Sharing these cuts isn’t just about self-flagellation—though if this stuff was Googleable, I’m sure I would have been quite rightly cancelled by now—it’s more about a) realising how much has changed in such a short space of time and b) understanding that wokeness isn’t just a posture—it has dramatically changed attitudes (even the Daily Mail doesn’t talk about thunder thighs). Social media and the empowerment it has given its millennial and Gen Z users, have changed the rules of the game. Those feminist, eco-warrior, social justice detractors now have a voice which can speak just as loudly as any publication and we have role models of all shapes, colours, backgrounds, orientations and capabilities who have shifted our belief—to an extent—in the notion of wrong or right bodies.

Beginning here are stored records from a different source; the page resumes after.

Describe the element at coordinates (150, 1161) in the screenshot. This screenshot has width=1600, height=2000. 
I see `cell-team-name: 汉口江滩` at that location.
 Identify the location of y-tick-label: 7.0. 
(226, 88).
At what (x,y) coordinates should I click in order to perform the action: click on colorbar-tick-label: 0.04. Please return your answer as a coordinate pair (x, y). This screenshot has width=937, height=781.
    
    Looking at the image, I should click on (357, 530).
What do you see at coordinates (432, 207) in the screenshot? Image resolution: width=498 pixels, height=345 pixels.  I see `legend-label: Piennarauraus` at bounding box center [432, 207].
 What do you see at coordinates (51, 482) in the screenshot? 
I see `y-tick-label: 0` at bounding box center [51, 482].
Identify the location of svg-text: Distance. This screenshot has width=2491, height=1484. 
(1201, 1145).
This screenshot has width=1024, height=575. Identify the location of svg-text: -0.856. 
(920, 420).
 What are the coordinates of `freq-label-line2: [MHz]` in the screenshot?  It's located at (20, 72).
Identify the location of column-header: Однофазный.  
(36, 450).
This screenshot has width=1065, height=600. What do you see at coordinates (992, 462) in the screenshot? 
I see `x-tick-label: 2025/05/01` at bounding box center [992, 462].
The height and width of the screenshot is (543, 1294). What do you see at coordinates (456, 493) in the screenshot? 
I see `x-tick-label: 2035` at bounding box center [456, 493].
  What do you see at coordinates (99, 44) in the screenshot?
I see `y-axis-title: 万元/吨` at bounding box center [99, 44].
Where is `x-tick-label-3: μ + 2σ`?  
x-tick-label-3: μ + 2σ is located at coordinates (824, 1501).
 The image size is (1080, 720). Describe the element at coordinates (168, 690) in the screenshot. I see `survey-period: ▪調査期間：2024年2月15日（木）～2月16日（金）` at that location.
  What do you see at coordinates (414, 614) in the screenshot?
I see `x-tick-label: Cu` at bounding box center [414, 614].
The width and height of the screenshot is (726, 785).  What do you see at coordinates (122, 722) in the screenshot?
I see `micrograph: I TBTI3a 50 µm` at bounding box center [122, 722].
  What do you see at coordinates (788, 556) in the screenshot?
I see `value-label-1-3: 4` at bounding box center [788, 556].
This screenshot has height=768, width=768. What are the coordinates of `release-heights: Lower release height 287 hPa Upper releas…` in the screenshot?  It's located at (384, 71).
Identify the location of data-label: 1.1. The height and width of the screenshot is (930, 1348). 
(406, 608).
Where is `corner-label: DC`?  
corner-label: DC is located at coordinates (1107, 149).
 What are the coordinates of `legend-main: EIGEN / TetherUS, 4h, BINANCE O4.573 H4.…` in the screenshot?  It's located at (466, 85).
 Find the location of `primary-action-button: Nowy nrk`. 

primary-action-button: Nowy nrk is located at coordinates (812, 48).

Now I don’t write like that or read messages like that in the media I consume, I don’t feel like it either. I don’t punish myself on yoyo diets, I’ve stopped comparing my body shape to other women’s, I’m really not so fussed about the way my face or most parts of my body look (there are still a few hang-ups because I’m human and we still live in a patriarchy, but they sure as hell aren’t keeping me awake at night anymore). I wear clothes that aren’t particularly flattering, for example, jeans that make me look wide or short but are cool so who cares? I leave the house in flats all the time, not feeling the need to constantly elongate my legs (I was never ever out of heels in my twenties). I’m easing up on waist cinching, though I still love a good belt for pulling an outfit together. I’m even letting my hair go grey and happily wear my fringe in a harder (yet more interesting) mirco cut. Though they’re often lampooned, third wave feminism and the campaigns for inclusion have changed the way I feel about myself and emancipated me from all sorts of toxic thinking which I’d passed on subconsciously in the past. All that remains to be said really is sorry—to anyone who read my features or any words I wrote which made them feel excluded or negative about their bodies. It was of its time, but that doesn’t mean it wasn’t crappy.